Outside of clinical trials, one further case of papillary thyroid carcinoma [63], one case of malignant melanoma [64] and one case of Castleman’s disease (a prelymphomatous condition) [38] have separately been reported. In addition, in our recent long-term follow-up cohort of 100 patients, 10 patients developed malignant/pre-malignant conditions. Three patients had monoclonal gammopathy of uncertain significance (MGUS), one of which was also diagnosed with a meningioma, two basal cell carcinomas and five patients had cervical dysplasia. Despite the theoretical risk of cervical malignancy following T lymphocyte depletion, there is currently no definitive available evidence that individual risk is increased compared to that of the background population. Despite this, it is recommended that female patients undergo annual cervical screening following treatment [65]. It should be noted that the risk of malignancy following immunosuppression may take many years to manifest and therefore detailed post-marketing surveillance will be essential to better define long-term risks.
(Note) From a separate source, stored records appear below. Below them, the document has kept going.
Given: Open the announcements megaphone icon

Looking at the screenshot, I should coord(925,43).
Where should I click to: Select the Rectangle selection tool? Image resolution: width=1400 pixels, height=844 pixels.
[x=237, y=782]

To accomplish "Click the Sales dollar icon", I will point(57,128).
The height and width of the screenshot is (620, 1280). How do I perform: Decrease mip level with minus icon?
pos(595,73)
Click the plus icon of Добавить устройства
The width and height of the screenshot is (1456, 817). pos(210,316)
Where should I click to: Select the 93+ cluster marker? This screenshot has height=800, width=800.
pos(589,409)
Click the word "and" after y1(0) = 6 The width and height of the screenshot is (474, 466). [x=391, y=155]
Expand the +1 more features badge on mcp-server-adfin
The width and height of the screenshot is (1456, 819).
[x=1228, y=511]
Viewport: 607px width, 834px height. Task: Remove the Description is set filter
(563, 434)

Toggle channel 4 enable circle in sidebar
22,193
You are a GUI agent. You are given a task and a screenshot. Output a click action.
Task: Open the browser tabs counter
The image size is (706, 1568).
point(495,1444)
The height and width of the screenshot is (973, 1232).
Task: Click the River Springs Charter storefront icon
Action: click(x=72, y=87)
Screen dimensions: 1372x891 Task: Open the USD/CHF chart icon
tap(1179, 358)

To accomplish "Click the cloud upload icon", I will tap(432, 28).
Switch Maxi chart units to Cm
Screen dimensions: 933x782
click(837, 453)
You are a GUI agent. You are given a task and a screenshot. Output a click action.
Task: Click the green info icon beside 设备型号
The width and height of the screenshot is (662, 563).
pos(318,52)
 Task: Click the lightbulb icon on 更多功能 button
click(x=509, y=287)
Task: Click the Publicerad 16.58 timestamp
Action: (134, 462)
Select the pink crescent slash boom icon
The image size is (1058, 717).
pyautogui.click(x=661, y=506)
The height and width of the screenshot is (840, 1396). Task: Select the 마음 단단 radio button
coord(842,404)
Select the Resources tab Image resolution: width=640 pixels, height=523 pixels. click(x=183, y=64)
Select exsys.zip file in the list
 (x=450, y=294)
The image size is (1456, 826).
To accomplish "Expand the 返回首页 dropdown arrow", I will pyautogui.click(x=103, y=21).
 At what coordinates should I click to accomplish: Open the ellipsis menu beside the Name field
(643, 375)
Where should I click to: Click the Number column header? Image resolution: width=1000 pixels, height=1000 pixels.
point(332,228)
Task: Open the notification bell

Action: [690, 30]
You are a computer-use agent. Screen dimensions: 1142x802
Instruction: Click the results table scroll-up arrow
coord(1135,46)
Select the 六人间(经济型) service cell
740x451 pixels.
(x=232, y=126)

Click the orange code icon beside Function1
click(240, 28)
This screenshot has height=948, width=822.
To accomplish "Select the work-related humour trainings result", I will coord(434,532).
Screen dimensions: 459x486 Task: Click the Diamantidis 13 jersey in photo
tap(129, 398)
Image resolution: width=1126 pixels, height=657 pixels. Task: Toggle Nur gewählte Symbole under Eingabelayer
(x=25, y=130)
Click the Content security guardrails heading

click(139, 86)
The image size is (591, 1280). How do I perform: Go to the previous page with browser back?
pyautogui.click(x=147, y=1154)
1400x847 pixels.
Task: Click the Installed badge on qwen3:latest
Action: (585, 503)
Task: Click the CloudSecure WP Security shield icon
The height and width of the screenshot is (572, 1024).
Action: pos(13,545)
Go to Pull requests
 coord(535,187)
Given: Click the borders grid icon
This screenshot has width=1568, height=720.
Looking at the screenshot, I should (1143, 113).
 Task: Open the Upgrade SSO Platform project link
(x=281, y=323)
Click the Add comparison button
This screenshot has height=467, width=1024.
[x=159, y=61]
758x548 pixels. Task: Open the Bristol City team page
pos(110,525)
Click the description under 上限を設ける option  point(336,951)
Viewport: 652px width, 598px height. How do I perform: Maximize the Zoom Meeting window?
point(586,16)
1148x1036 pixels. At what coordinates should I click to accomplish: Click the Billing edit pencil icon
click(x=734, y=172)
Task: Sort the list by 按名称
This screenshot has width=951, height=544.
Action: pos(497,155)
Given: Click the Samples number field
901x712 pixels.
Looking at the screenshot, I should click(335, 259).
Alemtuzumab may cross the placental barrier and therefore potentially produce harmful effects on the foetus. In animal studies, reproductive toxicity has been demonstrated although data in humans is lacking. It is unknown therefore whether alemtuzumab administration effects reproductive capacity or teratogenicity [65]. Because of the theoretical risk of pregnancy adverse events, the parent company recommends effective contraception during and for 4 months following treatment. The most recently reported data of 1486 patients (64.8 % female) treated in the clinical trials reveals 179 pregnancies occurring in 131 patients. Of completed pregnancies, 104 (66 %) were live births. No congenital abnormalities have been observed in delivered infants. Excluding pregnancies with unknown outcomes, there were 36 (21 %) spontaneous abortions, 16 (9 %) elective abortions and 1 (0.6 %) stillbirth. Rates of spontaneous abortions are similar to those in the general population [66]. Although CD52 is expressed in the epididymis, seminal vesicle, sperm and seminal fluid, suggesting a theoretical risk of reduced male fertility, a small study has not demonstrated any effects on sperm motility, morphology or count [67].